En la anterior columna comenté sobre la poca cultura y el bajo control en lo que concierte con el ruido en nuestra ciudad. En torno al bajo control, uno de los principales problemas que enfrentamos es la alta fragmentación de las competencias en la materia.

Con la promulgación del nuevo Código de Policía, una de las conductas que conlleva a una multa es la de ruidos generados en la vivienda o el barrio que afecten la convivencia, causando molestia por su impacto auditivo. La multa es de $393.440 y la debe imponer la Policía.
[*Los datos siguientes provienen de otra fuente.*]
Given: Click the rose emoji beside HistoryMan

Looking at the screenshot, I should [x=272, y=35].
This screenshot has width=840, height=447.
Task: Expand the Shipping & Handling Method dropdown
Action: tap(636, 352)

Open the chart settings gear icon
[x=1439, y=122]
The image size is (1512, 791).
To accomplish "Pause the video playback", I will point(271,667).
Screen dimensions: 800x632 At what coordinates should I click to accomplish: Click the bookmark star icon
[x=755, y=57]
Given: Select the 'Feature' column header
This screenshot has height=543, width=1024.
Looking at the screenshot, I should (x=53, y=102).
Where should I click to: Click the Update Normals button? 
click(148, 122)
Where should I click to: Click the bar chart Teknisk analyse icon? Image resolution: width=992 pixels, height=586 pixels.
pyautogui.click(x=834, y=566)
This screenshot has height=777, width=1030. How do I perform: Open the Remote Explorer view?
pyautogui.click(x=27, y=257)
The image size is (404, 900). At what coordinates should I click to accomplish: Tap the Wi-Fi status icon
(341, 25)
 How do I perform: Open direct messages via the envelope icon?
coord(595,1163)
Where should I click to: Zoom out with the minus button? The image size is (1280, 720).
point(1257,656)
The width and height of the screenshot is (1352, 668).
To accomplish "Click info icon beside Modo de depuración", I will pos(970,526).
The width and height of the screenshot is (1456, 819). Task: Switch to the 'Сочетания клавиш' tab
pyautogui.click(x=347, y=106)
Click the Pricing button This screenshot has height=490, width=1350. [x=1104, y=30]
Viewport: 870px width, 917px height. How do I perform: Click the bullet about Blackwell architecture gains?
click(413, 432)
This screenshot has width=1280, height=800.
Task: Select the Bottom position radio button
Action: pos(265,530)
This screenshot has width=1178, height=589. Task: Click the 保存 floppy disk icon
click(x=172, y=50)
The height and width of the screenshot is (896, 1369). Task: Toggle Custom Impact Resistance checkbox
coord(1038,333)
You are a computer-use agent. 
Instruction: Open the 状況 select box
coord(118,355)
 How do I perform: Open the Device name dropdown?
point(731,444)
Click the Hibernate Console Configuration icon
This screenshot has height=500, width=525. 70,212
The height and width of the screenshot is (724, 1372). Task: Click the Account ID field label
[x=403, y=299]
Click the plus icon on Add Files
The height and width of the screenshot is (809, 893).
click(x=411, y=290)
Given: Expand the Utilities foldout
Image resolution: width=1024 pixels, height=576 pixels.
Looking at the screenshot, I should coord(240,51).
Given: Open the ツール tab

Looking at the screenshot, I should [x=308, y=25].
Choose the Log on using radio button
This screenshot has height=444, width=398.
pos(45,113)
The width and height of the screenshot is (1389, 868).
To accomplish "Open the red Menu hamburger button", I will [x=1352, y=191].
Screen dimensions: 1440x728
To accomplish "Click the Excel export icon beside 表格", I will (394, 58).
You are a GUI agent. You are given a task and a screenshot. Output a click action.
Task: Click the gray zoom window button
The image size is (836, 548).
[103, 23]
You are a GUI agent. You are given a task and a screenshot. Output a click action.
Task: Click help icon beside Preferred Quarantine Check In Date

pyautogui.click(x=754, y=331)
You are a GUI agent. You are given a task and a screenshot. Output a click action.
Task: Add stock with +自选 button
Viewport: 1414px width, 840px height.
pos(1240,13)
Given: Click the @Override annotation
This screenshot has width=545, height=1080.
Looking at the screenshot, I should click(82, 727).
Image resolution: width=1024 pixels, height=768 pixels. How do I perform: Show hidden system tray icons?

Pese a que la responsabilidad de sanción es clara en este caso, existen otras fuentes de ruido cuya competencia de control no reside en la Policía. Así, sí los generadores son discotecas, bares y licoreras, se vulneran derechos colectivos y el control y sanción corresponde a la Secretaría de Gobierno del Municipio; sí la fuente es móvil, como vehículos automotores, sirenas, alarmas, la responsable es la Secretaría de Movilidad del Municipio; sí los generadores son empresas, talleres, iglesias, aeropuertos y edificaciones, el encargado de sanción es el Área Metropolitana del Valle de Aburrá.

Para un ciudadano resulta complejo exigir el control del ruido por la multiplicidad de instituciones encargadas. Es hora de que las autoridades empiecen a plantear seriamente una simplificación de los procesos que lleven a un verdadero control del ruido en la región.